++++ Enregistrements fournis ++++
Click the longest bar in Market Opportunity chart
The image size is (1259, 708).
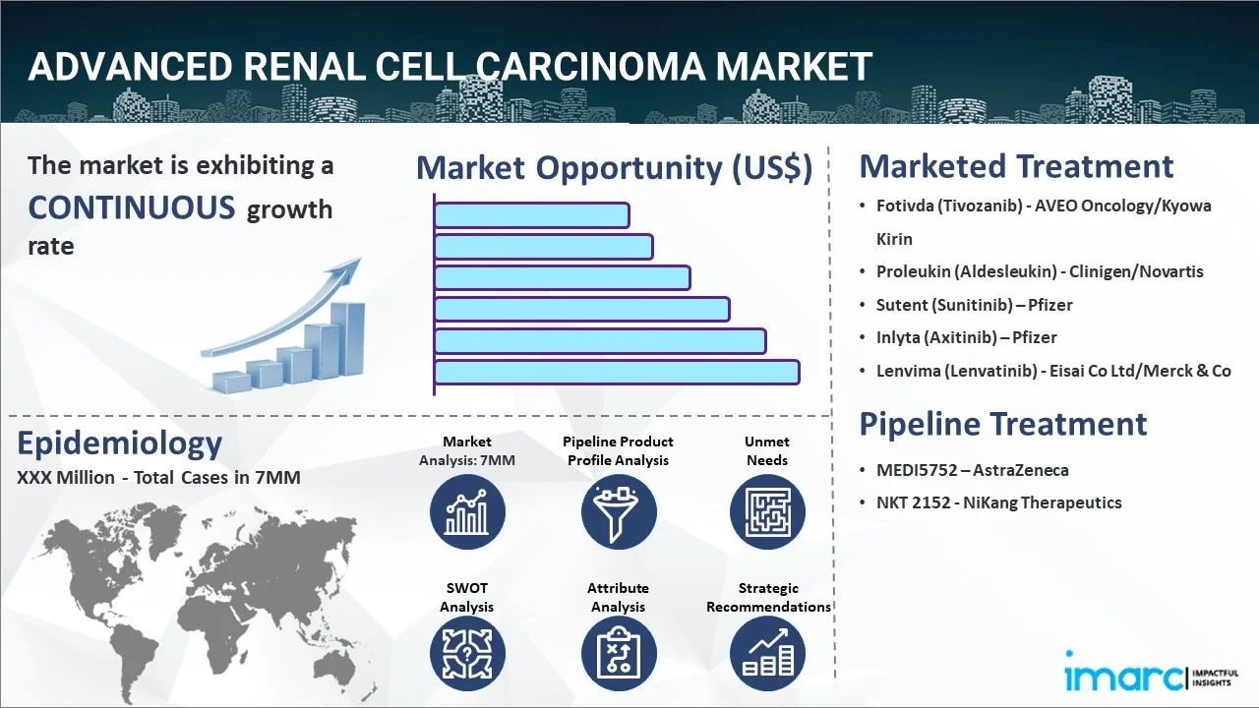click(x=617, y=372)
++++
++++ Enregistrements fournis ++++
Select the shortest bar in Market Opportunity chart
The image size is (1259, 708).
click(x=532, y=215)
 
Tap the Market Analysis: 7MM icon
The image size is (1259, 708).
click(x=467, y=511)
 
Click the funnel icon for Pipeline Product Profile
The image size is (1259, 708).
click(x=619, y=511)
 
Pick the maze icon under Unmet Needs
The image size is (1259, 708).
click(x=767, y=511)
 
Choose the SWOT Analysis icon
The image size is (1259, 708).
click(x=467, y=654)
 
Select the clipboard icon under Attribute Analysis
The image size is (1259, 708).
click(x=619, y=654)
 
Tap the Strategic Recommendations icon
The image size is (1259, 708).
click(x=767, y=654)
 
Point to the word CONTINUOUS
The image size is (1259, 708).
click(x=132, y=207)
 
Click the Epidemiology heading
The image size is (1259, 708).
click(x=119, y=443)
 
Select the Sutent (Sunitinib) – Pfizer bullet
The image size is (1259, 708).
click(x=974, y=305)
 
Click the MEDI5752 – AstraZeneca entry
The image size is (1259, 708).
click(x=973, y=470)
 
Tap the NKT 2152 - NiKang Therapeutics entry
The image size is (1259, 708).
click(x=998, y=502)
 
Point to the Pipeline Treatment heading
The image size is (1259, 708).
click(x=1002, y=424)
++++
_Consigne_
Réécris seulement les lignes qui vont de celle qui contient "Select the Sutent (Sunitinib) – Pfizer bullet" jusqu'à celle qui contient "click(x=1002, y=424)", incluse, en mettant "title" à la place de "heading" et en gardant tout le reste tel quel.

_Résultat_
Select the Sutent (Sunitinib) – Pfizer bullet
The image size is (1259, 708).
click(x=974, y=305)
 
Click the MEDI5752 – AstraZeneca entry
The image size is (1259, 708).
click(x=973, y=470)
 
Tap the NKT 2152 - NiKang Therapeutics entry
The image size is (1259, 708).
click(x=998, y=502)
 
Point to the Pipeline Treatment title
The image size is (1259, 708).
click(x=1002, y=424)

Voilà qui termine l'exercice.